● **Work required**
What is needed is an exact transcription of every entry below.

----- Data for this task

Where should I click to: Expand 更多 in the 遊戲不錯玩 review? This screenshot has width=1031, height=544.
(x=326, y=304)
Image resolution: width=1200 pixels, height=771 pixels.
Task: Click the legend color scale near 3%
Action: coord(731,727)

----------

● **Exercise output**
Where should I click to: Expand 更多 in the 遊戲不錯玩 review? This screenshot has width=1031, height=544.
(x=326, y=304)
Image resolution: width=1200 pixels, height=771 pixels.
Task: Click the legend color scale near 3%
Action: coord(731,727)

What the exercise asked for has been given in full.